‘I’m the fastest human calculator’: Scott Flansburg, 55, Scottsdale, Arizona, America
‘Say a number, any number…’ Scott Flansburg.
‘Say a number, any number’: Scott Flansburg
Pick a date, any day in your life, and I can tell you what day of the week it was. Say a number, any number, and I can multiply it all day. I’m a Guinness World Record holder – the fastest human calculator. I’ve held the title for more than 20 years.

I was just a regular nine-year-old pupil when my teacher wrote a list of two-digit numbers for the class to add together. My teacher could tell I wasn’t paying attention as she explained how numbers are carried over, so she decided to make an example of me by picking me out and sending me up to the board. The standard way to find the total of lots of numbers is to line them up and work downwards right to left, if you can remember. But I assumed that you could do it in the same way you read a sentence – from left to right – and found I could.

By the age of 10, my maths teachers were letting me come up with ideas rather than trying to teach me. I could see all these patterns and started discovering methods of multiplication that worked.

In the end I dropped out of high school. I never made it to college – I signed up to the Air Force instead. I served four years in Japan, and two in America. Then, in 1988, when my military supervisor’s son was struggling in school with maths, I was drafted in to help. I spent an evening showing the child some tricks and shortcuts, giving him a hand.

The next morning I got a call from his teacher: “Who are you,” they asked me, “and what have you done?”

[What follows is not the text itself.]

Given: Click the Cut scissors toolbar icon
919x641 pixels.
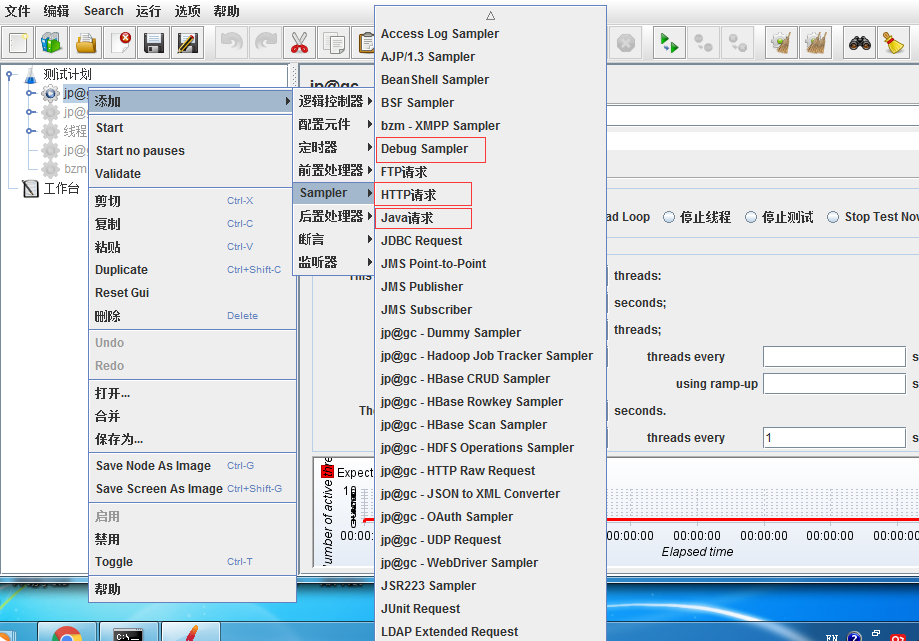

I've had an MRI scan, the doctor said he'd never seen a brain like mine
Scott Flansburg
From then, things escalated pretty quickly. I started to speak to classes fairly often, and after a reporter saw my mathematical skills firsthand and filed a story, I was invited on to television – I did the rounds.

I’ve had an MRI scan. The doctor said he’d never seen a brain like mine. It’s almost as if it has a different set of wires. There’s a part of the brain called Brodmann area 44, or BA44, and mine is naturally four times the normal size. I’ve met a few other people with similar abilities at competitions: Yusnier Viera, Gerald Newport and Lee Jeonghee.